Bei der Störfeldtherapie sucht der Arzt oder Heilpraktiker nach Störfeldern, die das natürliche Gleichgewicht im Körper beeinträchtigen und so Beschwerden verursachen. Störfelder sind oftmals kranke und wurzelbehandelte Zähne, Narben, Entzündungen oder auch unerkannte Bakterienherde, wie beispielsweise bei chronischen Entzündungen. Über die Nervenbahnen und Reflexzonen können diese lokalen Erscheinungen auch andere Körperregionen schwächen und Krankheiten hervorrufen.
Durch eine gezielte Injektion mit einem Lokalanästhetikum soll das Störfeld ausgeschaltet werden. Dabei kann der gesetzte Heilreiz nicht nur lokal, sondern auch systemisch wirken und eventuelle Fernstörungen beseitigen. Die Erfolge der Neuraltherapie legen nahe, dass verschiedene Krankheiten tatsächlich ursächlich auf einem oder mehreren Störfeldern basieren. Während die betäubende Wirkung der Lokalanästhetika bereits nach 15 bis 20 Minuten nachlässt, laufen die Um- und Restrukturierungen im Körper über einen längeren Zeitraum ab.
Bei der Störfeldsanierung behandelt der Neuraltherapeut die entsprechenden Felder direkt. So unterspritzt er beispielsweise Narben, injiziert ein Lokalanästhetikum in die Nähe größerer Nervenstränge oder im Rahmen der großen Neuraltherapie unter Abwägung der entsprechenden Risiken auch direkt in das betroffene Organ.
Bei der Segmenttherapie ertastet der Therapeut die Hautgebiete, die Reflexzonen für das erkrankte Organ darstellen.
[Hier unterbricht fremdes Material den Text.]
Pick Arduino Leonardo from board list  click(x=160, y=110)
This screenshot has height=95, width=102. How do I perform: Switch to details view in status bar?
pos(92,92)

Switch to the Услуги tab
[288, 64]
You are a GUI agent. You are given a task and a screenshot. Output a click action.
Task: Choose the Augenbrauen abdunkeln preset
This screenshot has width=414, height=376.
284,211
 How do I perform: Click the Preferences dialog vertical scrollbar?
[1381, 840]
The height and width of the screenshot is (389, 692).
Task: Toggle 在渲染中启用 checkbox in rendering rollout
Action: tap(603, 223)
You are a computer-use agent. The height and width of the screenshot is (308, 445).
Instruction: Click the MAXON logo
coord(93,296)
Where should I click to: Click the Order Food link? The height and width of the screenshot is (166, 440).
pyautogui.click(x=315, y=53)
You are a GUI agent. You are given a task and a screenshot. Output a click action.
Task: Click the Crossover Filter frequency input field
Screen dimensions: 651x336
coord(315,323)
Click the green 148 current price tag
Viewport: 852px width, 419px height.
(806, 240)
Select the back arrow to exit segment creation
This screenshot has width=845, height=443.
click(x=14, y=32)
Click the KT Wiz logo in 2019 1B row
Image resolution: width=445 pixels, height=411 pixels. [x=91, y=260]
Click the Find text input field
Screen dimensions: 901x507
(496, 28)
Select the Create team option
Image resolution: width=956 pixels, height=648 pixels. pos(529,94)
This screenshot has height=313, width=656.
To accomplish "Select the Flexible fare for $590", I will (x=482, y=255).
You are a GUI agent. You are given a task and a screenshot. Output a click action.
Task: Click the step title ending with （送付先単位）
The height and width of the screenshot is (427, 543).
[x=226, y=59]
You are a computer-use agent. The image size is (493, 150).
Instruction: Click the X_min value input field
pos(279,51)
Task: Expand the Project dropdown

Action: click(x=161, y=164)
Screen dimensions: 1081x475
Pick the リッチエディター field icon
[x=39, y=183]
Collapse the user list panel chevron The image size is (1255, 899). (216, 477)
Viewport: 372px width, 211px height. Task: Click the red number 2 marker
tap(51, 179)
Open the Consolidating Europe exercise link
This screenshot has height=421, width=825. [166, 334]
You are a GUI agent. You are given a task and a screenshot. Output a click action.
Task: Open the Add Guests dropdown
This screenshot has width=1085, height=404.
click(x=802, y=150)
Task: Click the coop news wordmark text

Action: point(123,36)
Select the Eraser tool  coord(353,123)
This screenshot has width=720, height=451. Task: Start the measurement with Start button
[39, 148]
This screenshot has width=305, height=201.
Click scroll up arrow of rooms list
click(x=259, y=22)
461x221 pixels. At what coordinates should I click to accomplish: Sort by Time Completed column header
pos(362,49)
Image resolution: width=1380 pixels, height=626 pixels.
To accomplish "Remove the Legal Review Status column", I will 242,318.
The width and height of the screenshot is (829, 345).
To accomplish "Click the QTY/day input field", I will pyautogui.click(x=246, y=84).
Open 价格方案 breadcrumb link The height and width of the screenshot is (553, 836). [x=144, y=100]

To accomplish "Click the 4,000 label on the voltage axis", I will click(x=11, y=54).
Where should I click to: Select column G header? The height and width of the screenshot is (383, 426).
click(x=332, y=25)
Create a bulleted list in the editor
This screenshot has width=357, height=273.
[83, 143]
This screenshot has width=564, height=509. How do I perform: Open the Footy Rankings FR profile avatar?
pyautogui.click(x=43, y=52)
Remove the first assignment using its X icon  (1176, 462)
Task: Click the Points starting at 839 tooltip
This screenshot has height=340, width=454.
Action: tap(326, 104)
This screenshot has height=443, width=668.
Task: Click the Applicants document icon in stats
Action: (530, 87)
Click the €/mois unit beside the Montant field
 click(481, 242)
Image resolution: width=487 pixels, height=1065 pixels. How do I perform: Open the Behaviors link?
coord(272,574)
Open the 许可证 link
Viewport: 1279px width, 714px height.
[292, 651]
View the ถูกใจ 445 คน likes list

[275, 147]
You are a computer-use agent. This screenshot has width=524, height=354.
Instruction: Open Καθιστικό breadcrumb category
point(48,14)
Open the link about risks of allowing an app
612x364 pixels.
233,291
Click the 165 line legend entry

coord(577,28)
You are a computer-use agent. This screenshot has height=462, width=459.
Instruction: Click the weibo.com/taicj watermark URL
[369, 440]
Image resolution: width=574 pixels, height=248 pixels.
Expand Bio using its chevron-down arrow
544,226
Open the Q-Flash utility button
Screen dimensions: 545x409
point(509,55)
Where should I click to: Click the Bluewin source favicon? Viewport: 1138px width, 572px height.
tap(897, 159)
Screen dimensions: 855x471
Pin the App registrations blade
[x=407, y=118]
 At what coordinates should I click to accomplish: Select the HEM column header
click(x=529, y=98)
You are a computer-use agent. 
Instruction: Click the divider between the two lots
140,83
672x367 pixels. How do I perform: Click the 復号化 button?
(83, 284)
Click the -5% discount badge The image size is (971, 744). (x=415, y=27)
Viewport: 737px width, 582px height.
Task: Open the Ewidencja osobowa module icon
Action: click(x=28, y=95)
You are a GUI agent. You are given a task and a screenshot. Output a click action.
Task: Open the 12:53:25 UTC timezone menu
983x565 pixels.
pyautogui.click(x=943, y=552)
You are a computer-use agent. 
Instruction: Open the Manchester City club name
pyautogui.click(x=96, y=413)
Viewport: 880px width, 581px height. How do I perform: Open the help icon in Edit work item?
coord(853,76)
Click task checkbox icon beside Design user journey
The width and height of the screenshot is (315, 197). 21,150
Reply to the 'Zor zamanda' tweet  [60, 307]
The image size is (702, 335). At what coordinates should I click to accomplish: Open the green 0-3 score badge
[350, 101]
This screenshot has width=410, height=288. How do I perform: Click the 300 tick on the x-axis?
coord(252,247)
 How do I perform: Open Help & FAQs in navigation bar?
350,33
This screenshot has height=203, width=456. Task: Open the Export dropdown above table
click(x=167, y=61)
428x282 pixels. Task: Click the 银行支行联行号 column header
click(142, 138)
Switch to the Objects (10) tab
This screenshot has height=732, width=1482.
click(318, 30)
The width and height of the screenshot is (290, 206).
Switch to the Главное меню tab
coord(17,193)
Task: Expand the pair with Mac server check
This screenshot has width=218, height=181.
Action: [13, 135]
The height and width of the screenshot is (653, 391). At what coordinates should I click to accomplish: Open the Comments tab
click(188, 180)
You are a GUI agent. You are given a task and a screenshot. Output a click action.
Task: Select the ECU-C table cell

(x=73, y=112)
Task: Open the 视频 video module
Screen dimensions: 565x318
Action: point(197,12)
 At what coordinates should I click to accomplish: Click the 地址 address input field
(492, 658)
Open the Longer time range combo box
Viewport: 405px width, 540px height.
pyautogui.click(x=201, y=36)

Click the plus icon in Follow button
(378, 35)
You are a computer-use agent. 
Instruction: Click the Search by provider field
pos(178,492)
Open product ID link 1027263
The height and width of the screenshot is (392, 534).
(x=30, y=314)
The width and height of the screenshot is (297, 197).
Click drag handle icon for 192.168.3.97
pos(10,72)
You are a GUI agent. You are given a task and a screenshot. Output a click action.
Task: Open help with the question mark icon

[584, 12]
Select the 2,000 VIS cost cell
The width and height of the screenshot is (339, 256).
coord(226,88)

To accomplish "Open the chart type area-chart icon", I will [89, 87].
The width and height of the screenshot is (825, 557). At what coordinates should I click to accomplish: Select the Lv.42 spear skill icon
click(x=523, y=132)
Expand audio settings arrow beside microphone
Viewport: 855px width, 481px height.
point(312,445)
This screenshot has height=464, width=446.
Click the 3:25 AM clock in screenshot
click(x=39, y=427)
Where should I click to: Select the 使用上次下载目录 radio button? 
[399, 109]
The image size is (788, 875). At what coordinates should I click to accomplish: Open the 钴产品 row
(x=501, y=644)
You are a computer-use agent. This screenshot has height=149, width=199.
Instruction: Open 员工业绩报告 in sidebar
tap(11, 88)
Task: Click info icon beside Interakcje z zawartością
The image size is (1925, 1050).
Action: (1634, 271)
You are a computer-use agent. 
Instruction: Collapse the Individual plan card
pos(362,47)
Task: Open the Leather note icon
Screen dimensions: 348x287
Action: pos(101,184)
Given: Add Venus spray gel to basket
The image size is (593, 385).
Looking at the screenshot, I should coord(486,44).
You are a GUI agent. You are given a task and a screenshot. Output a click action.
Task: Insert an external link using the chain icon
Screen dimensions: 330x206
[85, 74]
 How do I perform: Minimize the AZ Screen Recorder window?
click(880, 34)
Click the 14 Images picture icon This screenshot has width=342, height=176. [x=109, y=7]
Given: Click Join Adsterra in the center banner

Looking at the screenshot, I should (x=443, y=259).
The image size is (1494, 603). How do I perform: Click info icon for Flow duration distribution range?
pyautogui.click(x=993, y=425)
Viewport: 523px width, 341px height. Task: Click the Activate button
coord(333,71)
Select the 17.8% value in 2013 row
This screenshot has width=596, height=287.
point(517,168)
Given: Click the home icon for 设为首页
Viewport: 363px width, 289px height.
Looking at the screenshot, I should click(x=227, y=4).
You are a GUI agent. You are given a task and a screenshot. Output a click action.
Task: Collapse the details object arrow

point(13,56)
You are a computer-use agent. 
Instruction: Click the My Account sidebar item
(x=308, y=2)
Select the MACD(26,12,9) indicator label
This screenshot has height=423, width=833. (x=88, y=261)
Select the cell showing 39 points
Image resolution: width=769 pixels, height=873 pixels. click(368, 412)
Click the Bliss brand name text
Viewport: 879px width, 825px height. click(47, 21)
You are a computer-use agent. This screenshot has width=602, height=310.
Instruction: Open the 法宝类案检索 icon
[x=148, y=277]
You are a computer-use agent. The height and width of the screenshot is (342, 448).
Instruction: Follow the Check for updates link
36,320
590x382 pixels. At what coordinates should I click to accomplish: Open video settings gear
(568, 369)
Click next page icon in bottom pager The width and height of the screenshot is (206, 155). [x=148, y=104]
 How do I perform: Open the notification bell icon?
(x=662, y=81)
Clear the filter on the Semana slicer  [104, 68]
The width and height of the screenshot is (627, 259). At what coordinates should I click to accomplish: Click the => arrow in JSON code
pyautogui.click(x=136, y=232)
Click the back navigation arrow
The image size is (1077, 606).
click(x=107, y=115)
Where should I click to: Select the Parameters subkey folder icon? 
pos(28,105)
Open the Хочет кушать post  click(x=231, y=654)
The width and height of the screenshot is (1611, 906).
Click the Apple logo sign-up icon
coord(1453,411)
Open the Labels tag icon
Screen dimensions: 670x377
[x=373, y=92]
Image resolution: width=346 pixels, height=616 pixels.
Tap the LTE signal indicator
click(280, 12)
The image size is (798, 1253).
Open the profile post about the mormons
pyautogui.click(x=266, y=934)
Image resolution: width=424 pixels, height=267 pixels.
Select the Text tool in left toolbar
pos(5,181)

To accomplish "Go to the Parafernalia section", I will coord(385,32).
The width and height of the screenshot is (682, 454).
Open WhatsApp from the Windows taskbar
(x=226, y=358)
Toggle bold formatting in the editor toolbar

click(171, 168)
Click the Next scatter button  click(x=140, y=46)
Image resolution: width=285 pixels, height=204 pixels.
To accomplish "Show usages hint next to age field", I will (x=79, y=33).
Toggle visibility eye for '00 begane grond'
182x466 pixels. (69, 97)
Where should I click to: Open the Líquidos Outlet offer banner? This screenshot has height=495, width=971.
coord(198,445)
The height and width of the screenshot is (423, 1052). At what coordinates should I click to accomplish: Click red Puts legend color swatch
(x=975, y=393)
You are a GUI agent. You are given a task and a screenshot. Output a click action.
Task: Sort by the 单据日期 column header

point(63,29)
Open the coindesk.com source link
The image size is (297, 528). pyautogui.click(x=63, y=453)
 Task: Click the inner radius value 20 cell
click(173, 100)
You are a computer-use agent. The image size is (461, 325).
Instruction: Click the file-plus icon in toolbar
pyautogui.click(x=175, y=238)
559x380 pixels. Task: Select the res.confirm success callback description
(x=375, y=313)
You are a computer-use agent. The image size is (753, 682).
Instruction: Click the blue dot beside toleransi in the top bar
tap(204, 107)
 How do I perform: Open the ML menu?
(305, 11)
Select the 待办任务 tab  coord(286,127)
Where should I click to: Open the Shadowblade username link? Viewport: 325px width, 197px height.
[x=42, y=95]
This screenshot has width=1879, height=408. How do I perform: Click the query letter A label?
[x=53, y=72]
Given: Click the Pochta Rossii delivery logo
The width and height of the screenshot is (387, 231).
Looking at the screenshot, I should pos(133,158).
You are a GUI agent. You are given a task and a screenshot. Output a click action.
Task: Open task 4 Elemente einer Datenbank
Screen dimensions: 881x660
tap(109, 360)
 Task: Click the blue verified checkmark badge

In diesen Bereich wird das lokale Betäubungsmittel injiziert. Die Injektion erfolgt als intrakutane Injektionsform. Das bedeutet, dass so genannte Quaddeln unter die Oberfläche der Haut gesetzt werden. Das sind kleine Blasen, wie man sie beispielsweise von Allergien kennt. Auch intramuskuläre Injektionen in sogenannte Triggerpunkte (Schmerzpunkte, lokale Muskelverhärtungen) sind möglich.
Entwickelt wurde das Verfahren in den 1920er Jahren von den Brüdern Ferdinand und Walter Huneke. Deren Schwester litt seit vielen Jahren an einer schweren Form der Migräne. Mit ihren verschiedenen Behandlungsmethoden konnten die beiden Ärzte ihr kaum Linderung verschaffen. Im Sommer 1925 verabreichte Ferdinand Huneke seiner Schwester irrtümlich über die Vene eine Injektion, die Procain enthielt, worauf mit einem Schlag alle Migränebeschwerden verschwanden und lange Zeit nicht mehr auftauchten.
Dieses Ereignis wurde als Sekundenphänomen bekannt. In den folgenden Jahren verabreichten Walter und Ferdinand Huneke vielen ihrer Patienten Procain. Dabei experimentierten sie: Sie gaben das Mittel über die Vene, in Form von Segmenttherapie und Störfeldtherapie. Aber auch die Ganglien-Blockade, also die gezielte Injektion eines Lokalanästhetikums an Nervengeflechte gehörte zum Programm der Neuraltherapie.